I have found a new toddler technique that works very well in getting toddler to behave in ways I find desirable. I borrowed from RM, who tricked Peanut into going to the bathroom by insisting his stuffed cow couldn’t go pee because it didn’t have a penis. Well, he showed her.
Now, instead of having the insane morning battle wherein he refuses to pee and I refuse to do anything with or for him before he pees, I simply instruct him not to pee. I’m polite about it, but I’m quite clear (I don’t use my stern voice, I use my mock serious voice. He seems to know the difference, because this little bit of reverse psychology hasn’t made discipline any more difficult–when I mean it, he knows.)
Me: Please don’t pee when you get out of bed.
P (smiling): Yes.
Me: No, no. Please no pee.
P (laughing): Yes! (starts pulling off his jammies.)
Me: Oh, no. Please don’t.
P (laughing and scrambling atop the toilet): Yes! Yes pee!
Me: Aw, man. I said don’t pee.
P: Peanut peeing! Mommy angry! Mommy frustrated! (Laughs) Pee!

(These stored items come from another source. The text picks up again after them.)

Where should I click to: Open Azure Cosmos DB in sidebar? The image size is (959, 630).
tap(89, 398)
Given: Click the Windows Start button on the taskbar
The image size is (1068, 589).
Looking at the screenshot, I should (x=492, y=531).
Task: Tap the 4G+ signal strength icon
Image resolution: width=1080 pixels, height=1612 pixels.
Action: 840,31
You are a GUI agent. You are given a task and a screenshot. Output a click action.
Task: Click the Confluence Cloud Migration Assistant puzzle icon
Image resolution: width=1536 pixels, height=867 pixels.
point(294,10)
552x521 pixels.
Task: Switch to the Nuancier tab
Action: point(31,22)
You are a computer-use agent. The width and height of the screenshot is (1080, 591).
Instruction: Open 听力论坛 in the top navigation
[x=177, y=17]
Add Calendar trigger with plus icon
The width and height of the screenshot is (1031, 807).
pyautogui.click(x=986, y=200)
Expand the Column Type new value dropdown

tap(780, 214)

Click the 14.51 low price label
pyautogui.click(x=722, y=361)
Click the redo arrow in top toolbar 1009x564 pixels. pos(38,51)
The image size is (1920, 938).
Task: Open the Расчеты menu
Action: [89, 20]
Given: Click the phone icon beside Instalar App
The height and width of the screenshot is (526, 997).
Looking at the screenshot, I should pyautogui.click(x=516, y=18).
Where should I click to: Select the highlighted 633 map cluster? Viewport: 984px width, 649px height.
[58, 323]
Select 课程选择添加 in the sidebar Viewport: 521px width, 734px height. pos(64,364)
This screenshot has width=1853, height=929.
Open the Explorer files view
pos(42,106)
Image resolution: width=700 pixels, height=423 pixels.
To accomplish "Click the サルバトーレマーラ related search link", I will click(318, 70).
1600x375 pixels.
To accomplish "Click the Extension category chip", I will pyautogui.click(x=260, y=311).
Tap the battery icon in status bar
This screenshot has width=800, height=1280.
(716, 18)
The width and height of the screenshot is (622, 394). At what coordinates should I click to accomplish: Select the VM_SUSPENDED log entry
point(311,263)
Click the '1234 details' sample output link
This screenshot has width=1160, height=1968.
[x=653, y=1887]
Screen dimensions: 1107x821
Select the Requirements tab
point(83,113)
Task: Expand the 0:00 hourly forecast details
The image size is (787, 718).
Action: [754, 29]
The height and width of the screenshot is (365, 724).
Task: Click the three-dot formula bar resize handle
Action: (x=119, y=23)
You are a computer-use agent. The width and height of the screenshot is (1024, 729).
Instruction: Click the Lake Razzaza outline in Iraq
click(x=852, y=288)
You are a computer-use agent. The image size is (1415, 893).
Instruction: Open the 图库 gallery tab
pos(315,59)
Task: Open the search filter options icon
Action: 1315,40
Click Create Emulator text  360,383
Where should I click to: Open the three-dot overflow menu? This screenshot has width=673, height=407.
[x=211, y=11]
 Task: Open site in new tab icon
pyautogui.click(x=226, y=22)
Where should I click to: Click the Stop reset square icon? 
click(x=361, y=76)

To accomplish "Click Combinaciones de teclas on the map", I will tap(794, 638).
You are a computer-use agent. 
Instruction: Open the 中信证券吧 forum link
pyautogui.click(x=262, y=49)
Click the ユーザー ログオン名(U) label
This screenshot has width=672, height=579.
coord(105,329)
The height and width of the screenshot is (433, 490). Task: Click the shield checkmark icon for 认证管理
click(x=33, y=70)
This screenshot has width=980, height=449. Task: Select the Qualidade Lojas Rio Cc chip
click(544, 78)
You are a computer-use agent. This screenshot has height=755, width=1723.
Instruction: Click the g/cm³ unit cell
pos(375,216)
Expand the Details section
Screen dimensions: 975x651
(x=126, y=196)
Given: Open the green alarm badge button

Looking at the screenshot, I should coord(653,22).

What has my life become when me only control lies in begging someone not to pee?
He’s turned it into a game, too. He says, “Mommy, say nononono no no.” I usually ask, “What am I saying no to?” He replies, “No get book. No read!” I love absolutely nothing better than having this sweet boy sit with me while we read. So I smile at the game. “Oh, Peanut. No reading. I don’t want to read.” I smile so he knows I’m playing, too. He laughs and runs to get a book. He finds one and heaves it at me. “Mommy say no no no.”
I go one better. I whine, in my best two-year-old voice, “I don’t want to read this book. Ugh! Do I have to?” He laughs as though the cats are rolling around disemboweling each other. “Yes, Mommy. Read!”
“Ugh,” I sigh. “I don’t want to read this book.” It’s enormously cathartic, refusing to do what your two-and-a-half-year old wants. He is so demanding and, though I never say this to anyone around him, bossy, that it feels good to refuse. Even if it’s pretend. Because the few times I really do refuse, for something that’s not safe or when we really have to leave, it feels crummy. I wish the world could revolve around him for a while longer, because he’s in for a rude, rude awakening soon. And eventually, the rudest, when everything he’s made out of his life has to balance, still and breathless, on a pinpoint while his infants and toddlers need more than he can give.